Dans sa forme moderne, l’idée d’un salaire juste est souvent appelée « salaire de subsistance ». Mais quelle que soit sa forme, la notion se résume à l’idée qu’un employeur doit payer à ses travailleurs un salaire suffisant pour couvrir entièrement le coût d’un « niveau de vie décent ».

Comme on peut le deviner, la popularité de cette idée au Moyen Âge a également influencé pendant longtemps la théologie morale chrétienne.

De nombreux groupes chrétiens, notamment de nombreux théologiens catholiques, ont insisté sur le fait que les employeurs ont l’obligation morale de payer un « salaire équitable ». En pratique, cela signifie que même si la valeur marchande des fruits du travail est inférieure à son niveau de salaire, le « bien commun » – « l’équité » ou la « justice sociale » dans le langage moderne – ne permet pas à l’employeur de réduire le salaire du travailleur en conséquence. En d’autres termes, l’employeur « doit » au travailleur un certain salaire – par souci de justice – même s’il ne reflète pas sa production réelle.

Cependant, lorsque nous considérons l’automatisation, nous constatons rapidement que la théorie du salaire juste contient un trou béant.

La théorie du salaire juste admet que si le travail peut être effectué plus efficacement à l’aide d’outils permettant d’économiser de la main-d’œuvre, le salaire du travailleur peut être réduit à juste titre. En fait, il peut être réduit à zéro. En d’autres termes, le travailleur peut être licencié et remplacé par une machine. Par exemple, si dix travailleurs munis de pelles peuvent être remplacés par un homme équipé d’un bulldozer, ces dix travailleurs cessent d’être nécessaires à la production des services de l’entreprise. L’employeur licencie alors ces employés superflus, et les théoriciens du juste salaire ne nous disent pas que l’employeur ne devrait pas le faire.

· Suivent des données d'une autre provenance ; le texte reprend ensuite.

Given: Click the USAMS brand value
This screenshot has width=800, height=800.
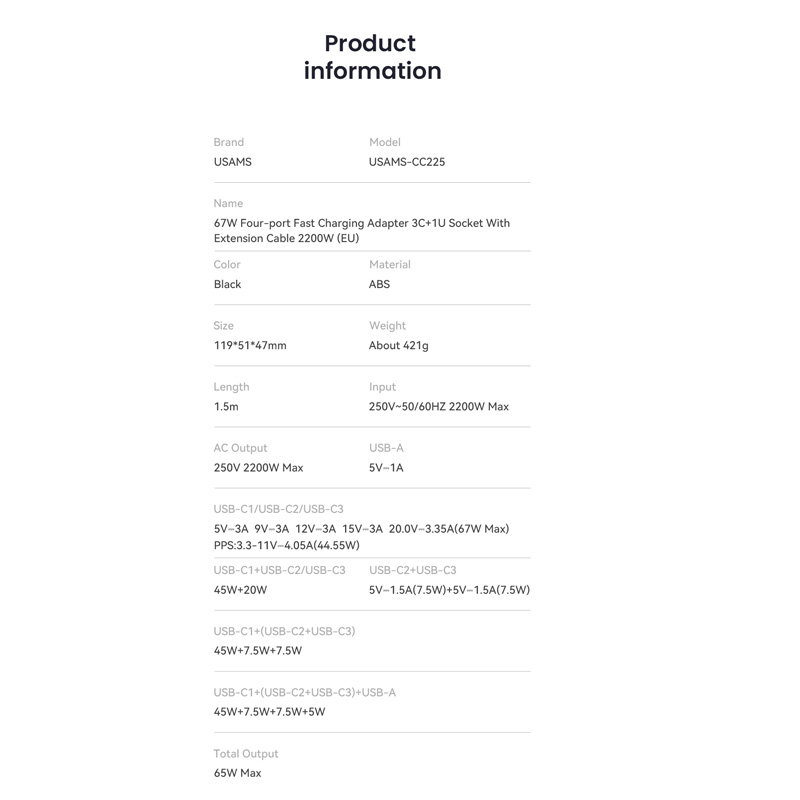Looking at the screenshot, I should pyautogui.click(x=233, y=162).
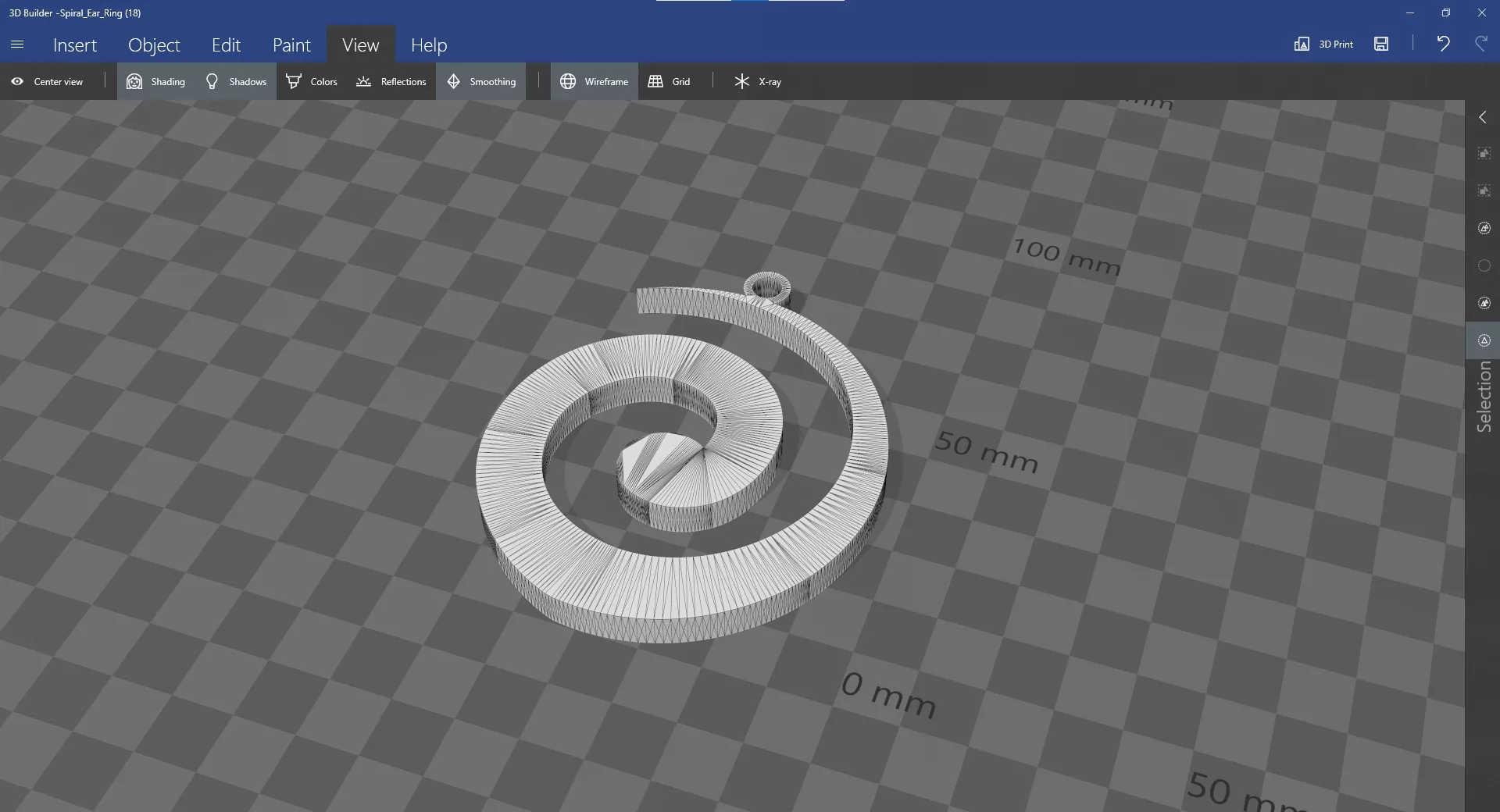
Task: Click the Group objects icon in the sidebar
Action: click(x=1484, y=154)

Même les défenseurs les plus enthousiastes de l’idée du « juste salaire » laissent l’employeur s’en tirer à bon compte dans ce cas. Pour la plupart de ces défenseurs, une fois qu’un travailleur est licencié, lui fournir un revenu quelconque ne relève plus – pour une raison ou une autre – de la responsabilité morale de l’employeur. Son revenu devient la responsabilité de la charité privée ou des programmes de prestations sociales de l’État.

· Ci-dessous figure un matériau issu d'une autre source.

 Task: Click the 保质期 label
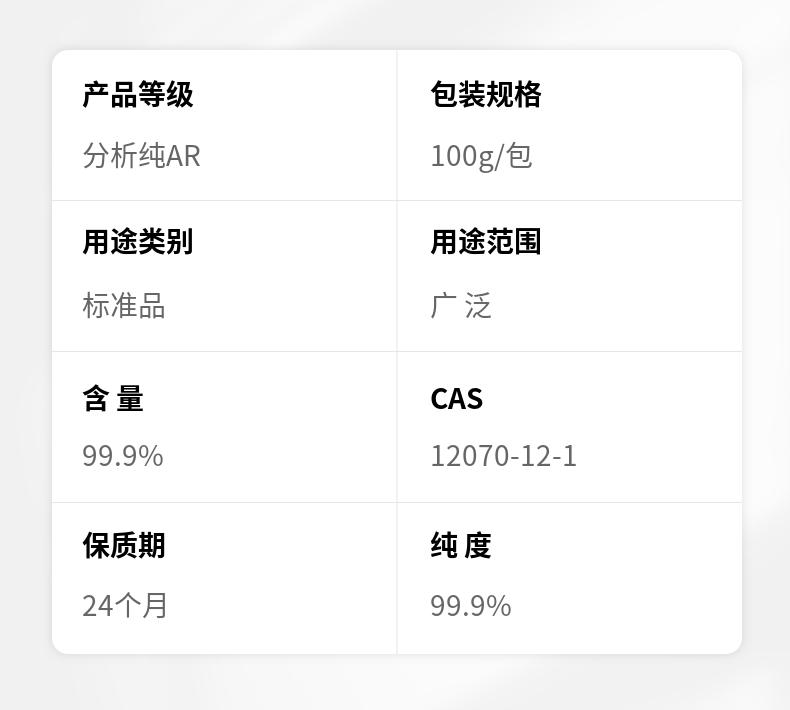pyautogui.click(x=123, y=546)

Nous voyons donc que la théorie du juste salaire est incohérente et auto-contradictoire. La théorie nous dit que l’employeur ne doit un « salaire de subsistance » qu’aux employés n’ayant pas encore été remplacés par une innovation permettant d’économiser de la main-d’œuvre. C’est une distinction très étrange à faire. Si nous acceptons les prémisses de base de la théorie du salaire équitable, il n’y a aucune raison de conclure que les travailleurs remplacés par des machines perdent soudainement leur « droit » à un salaire décent.

 

Il n’y a pas de différence qualitative entre les réductions de salaire et les licenciements

Les théoriciens du salaire juste pourraient tenter d’établir une différence significative entre les licenciements et les réductions de salaire en affirmant que « dans le cas des licenciements, la théorie du salaire juste ne s’applique plus car le travailleur n’est plus tenu de se présenter au travail ».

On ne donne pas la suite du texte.